L'aspetto basico di IPCop è evidente, in quanto il
pacchetto di installazione, un file ISO da masterizzare su un CDrom,
non arriva ai 50 Mb e per l'assenza di una qualsiasi interfaccia
grafica. IPCop si controlla in locale attraverso la console, ovvero
l'interfaccia (noiosissima) a caratteri, oppure, disponendo di un
piccolo server web integrato, da un qualsiasi computer remoto via
browser.
Nonostante si tratti di ambiente Linux la sua
integrazione in una rete Windows è praticamente totale.
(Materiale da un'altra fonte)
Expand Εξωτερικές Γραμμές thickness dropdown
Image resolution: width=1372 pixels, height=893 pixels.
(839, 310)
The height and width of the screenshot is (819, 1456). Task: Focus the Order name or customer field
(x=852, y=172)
La struttura di una rete con IPCop può essere così
rappresentata:

Come si vede IPCop divide la rete in quattro
segmenti, ciascuno definito da un colore:
- RED: è la rete esposta verso Internet, quella che va dal router al server IPCop
stesso.
- GREEN: è la
rete locale, la LAN.
- BLUE: è una
eventuale rete wireless.
- ORANGE:
eventuale segmento di rete DMZ dietro NAT per l'esposizione di
server web, servizi, etc.
L'installazione di IPCop
Dall'immagine ISO scaricata da questo indirizzo, è necessario
creare un CDrom. Una volta creato il CDrom è possibile procedere
all'installazione.
E' conveniente tener presente alcune cose:
- Il computer deve avere almeno due schede di
rete, una connessa al router ADSL.
- Le schede di rete devono essere supportate (il
mio vecchio collega Marcello Vaglio mi avrebbe tolto il saluto
per aver usato questo verbo). Una lista è disponibile
qui.
- Il computer può essere anche obsoleto: un
Pentium II con 256 Mb di RAM e 10 Gb di hard disk può essere
sufficiente in una piccola rete o per prove.
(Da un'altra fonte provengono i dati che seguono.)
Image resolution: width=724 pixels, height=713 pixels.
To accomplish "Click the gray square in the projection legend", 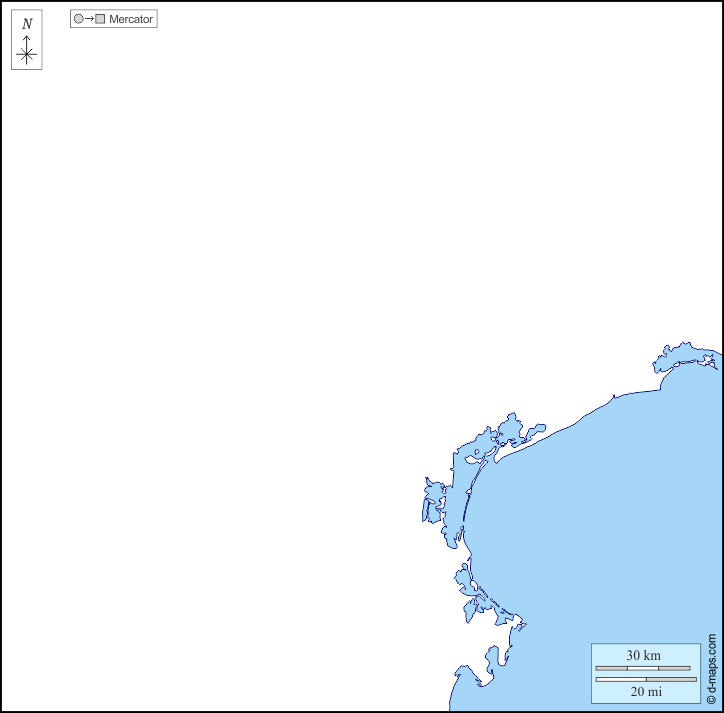I will tap(100, 19).
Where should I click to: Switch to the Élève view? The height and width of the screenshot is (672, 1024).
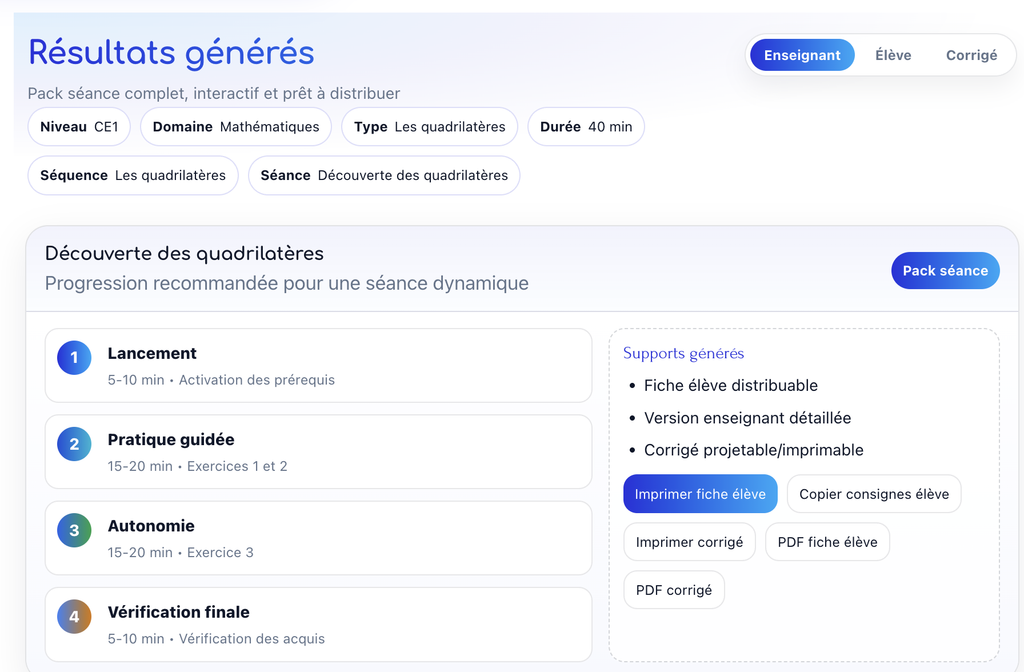[893, 55]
- E' necessario conoscere gli IP statici
assegnati dall'ISP ed avere una perfetta conoscenza della
propria rete.
- L'installazione va fatta su un hard disk nei
quali non vi siano dati o altri sistemi operativi in quanto
nell'installazione viene formattato.
Il numero di schede di rete necessario è relativo al numero di
reti che si vuole utilizzare. Teoricamente il minimo dovrebbe essere
due (RED e
GREEN), ma è anche
possibile utilizzare un modem USB ADSL in luogo di un router, per
cui la scheda di rete (nic) necessaria è una sola. Queste le
combinazioni possibili:
| Connessione |
USB ADSL |
ADSL Ethernet |
| RED,
GREEN |
1 NIC (G) |
2 NICs (G,R) |
| RED,
BLUE, GREEN |
2 NICs (B,G) |
3 NICs (B,G,R) |
| RED,
ORANGE, GREEN |
2 NICs (O,G) |
3 NICs (O,G,R) |
| RED,
ORANGE, BLUE, GREEN |
3 NICs (O,B,G) |
4 NICs (O,B,G,R) |
Ovviamente si consiglia di utilizzare un router
ADSL in quanto i modem che funzionano con IPCop non sono molti.